## Records for this exercise
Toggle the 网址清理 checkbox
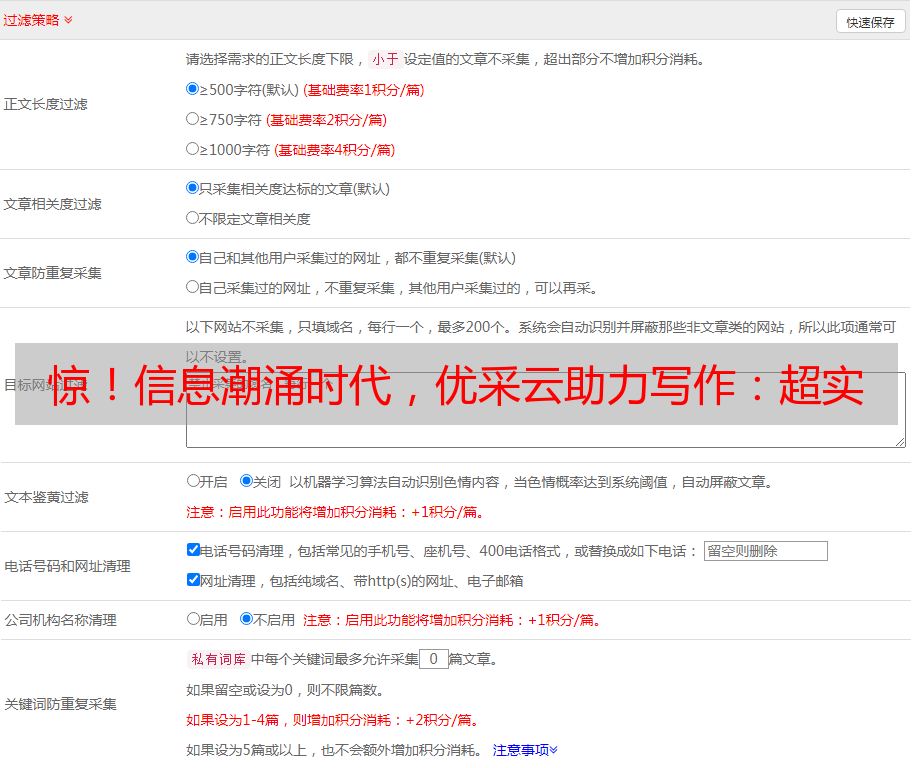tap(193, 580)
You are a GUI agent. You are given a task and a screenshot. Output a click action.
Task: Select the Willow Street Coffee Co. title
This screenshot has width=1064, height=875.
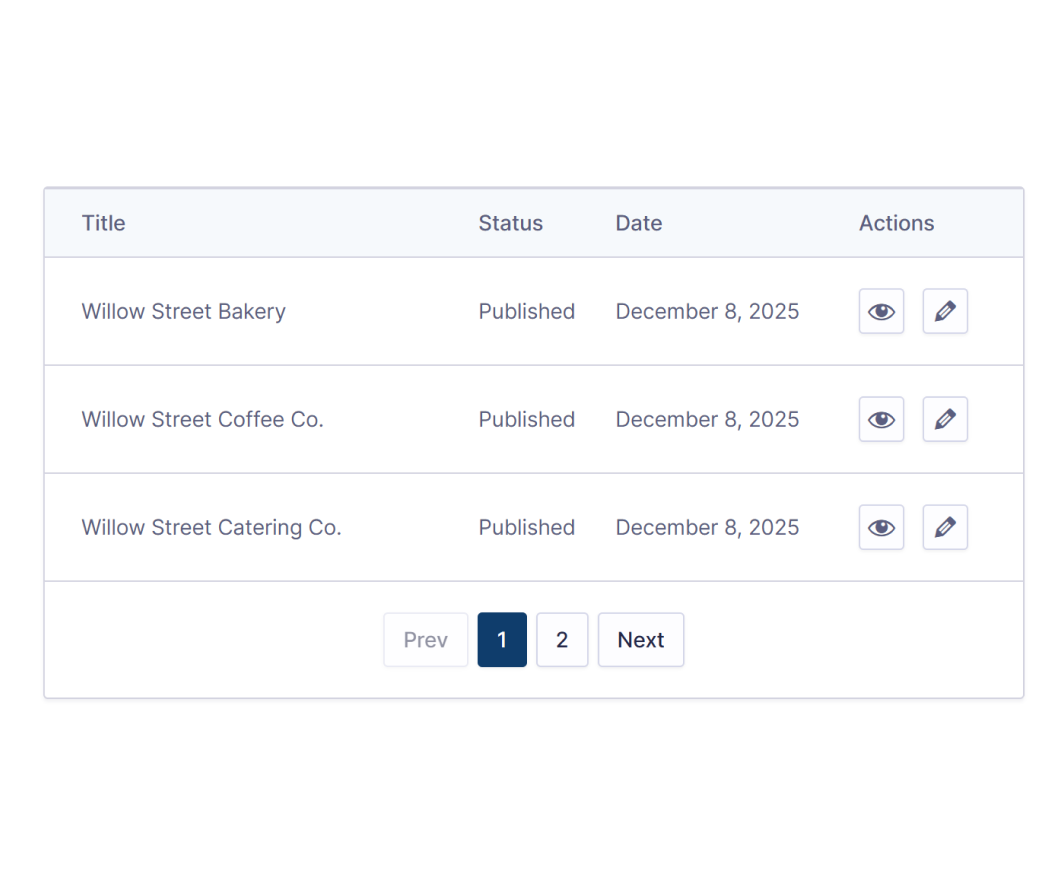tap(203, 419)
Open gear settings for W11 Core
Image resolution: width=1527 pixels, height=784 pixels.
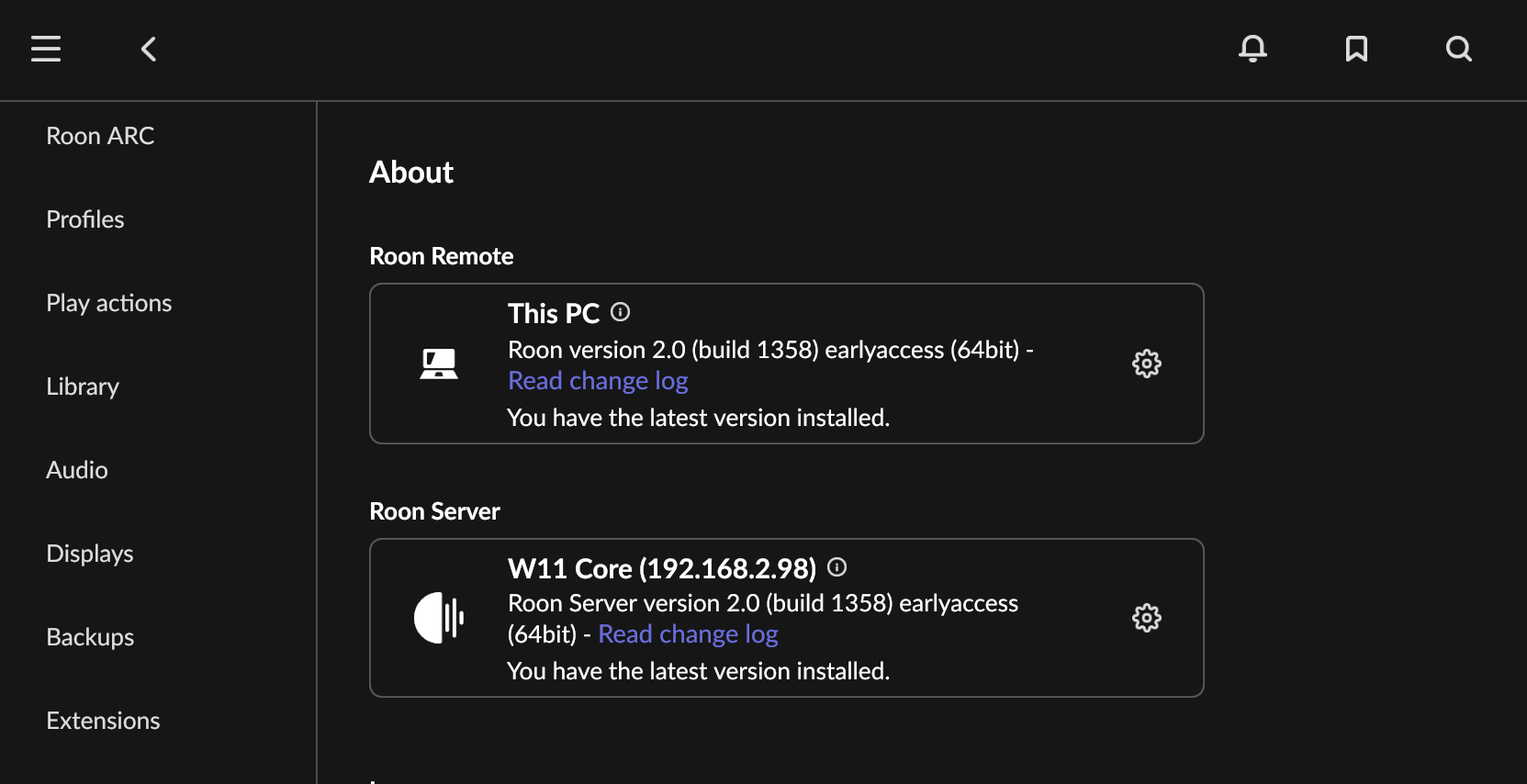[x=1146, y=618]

* * *

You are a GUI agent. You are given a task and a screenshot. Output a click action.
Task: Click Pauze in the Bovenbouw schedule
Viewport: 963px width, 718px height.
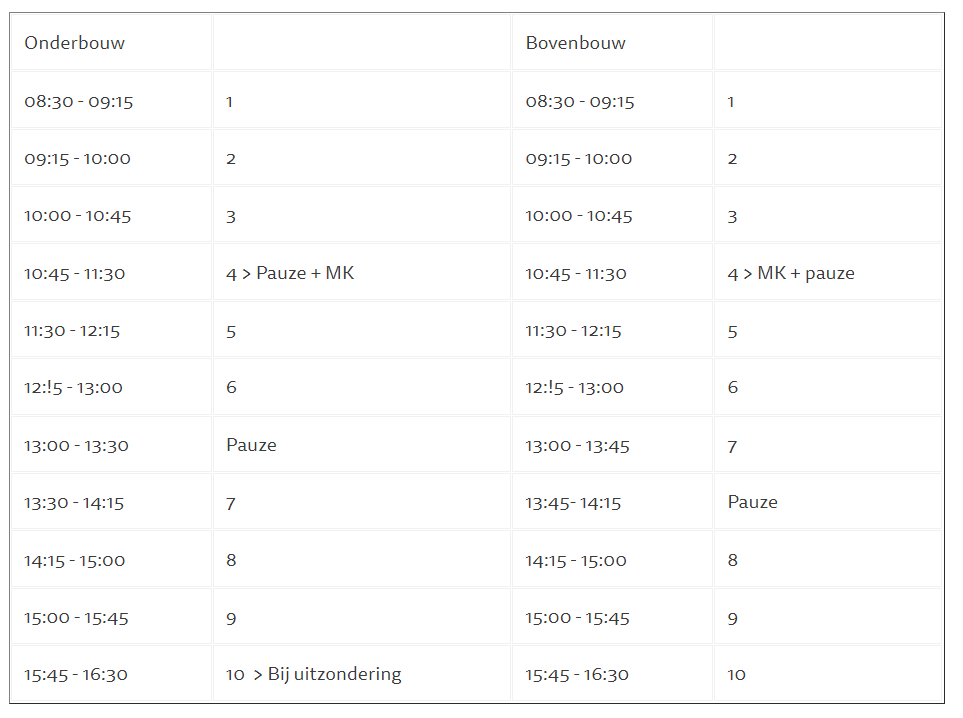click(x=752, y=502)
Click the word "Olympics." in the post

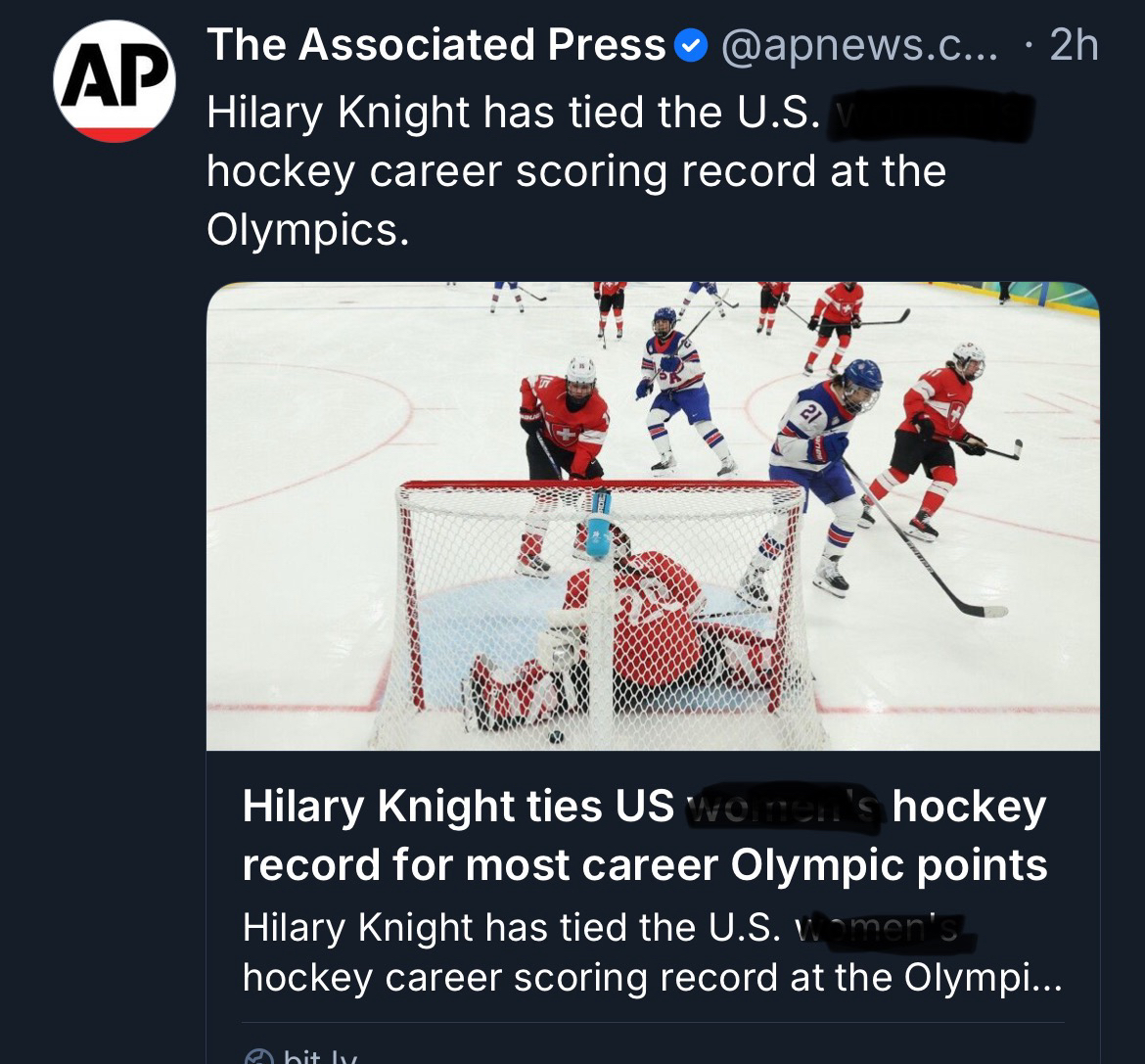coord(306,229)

---

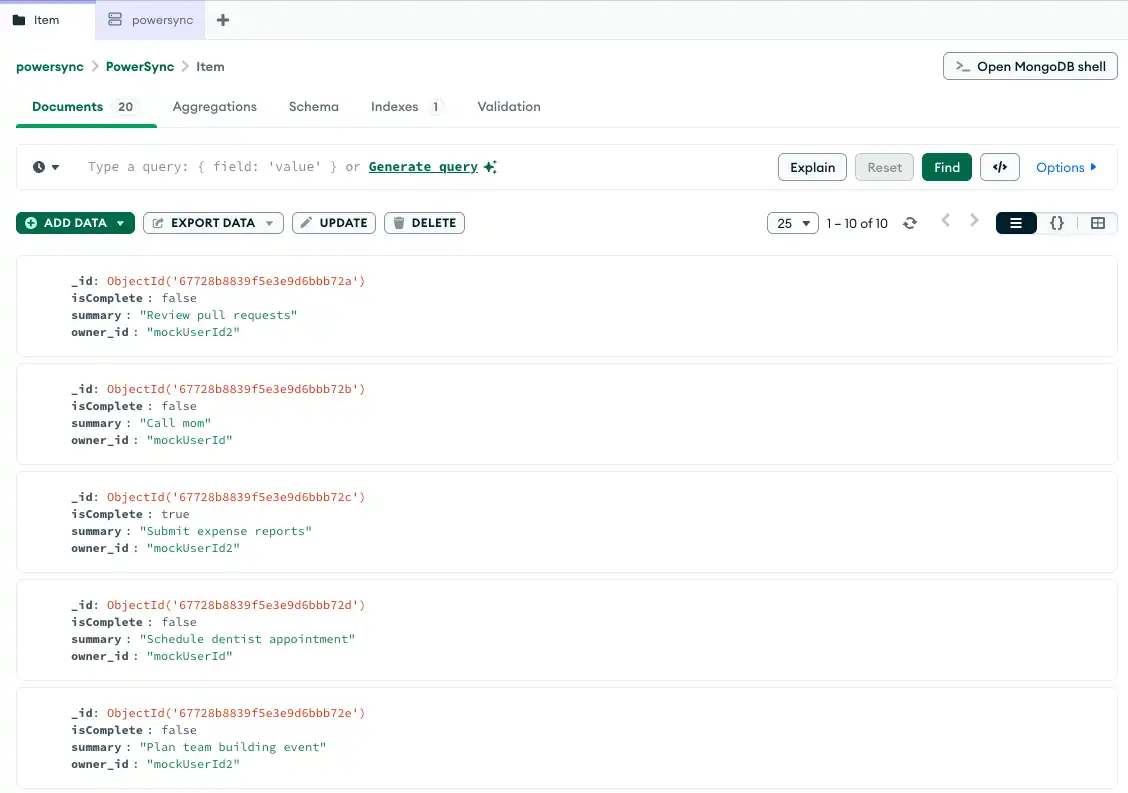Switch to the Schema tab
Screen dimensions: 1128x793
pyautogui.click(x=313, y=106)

## Brief
Copy the rows word for word from the line containing "Toggle the 网址清理 checkbox" through the line containing "[x=1146, y=618]", including both of those lines. Leave out the pictures.

## Written answer
Toggle the 网址清理 checkbox
tap(193, 580)
You are a GUI agent. You are given a task and a screenshot. Output a click action.
Task: Select the Willow Street Coffee Co. title
This screenshot has width=1064, height=875.
tap(203, 419)
Open gear settings for W11 Core
Image resolution: width=1527 pixels, height=784 pixels.
[x=1146, y=618]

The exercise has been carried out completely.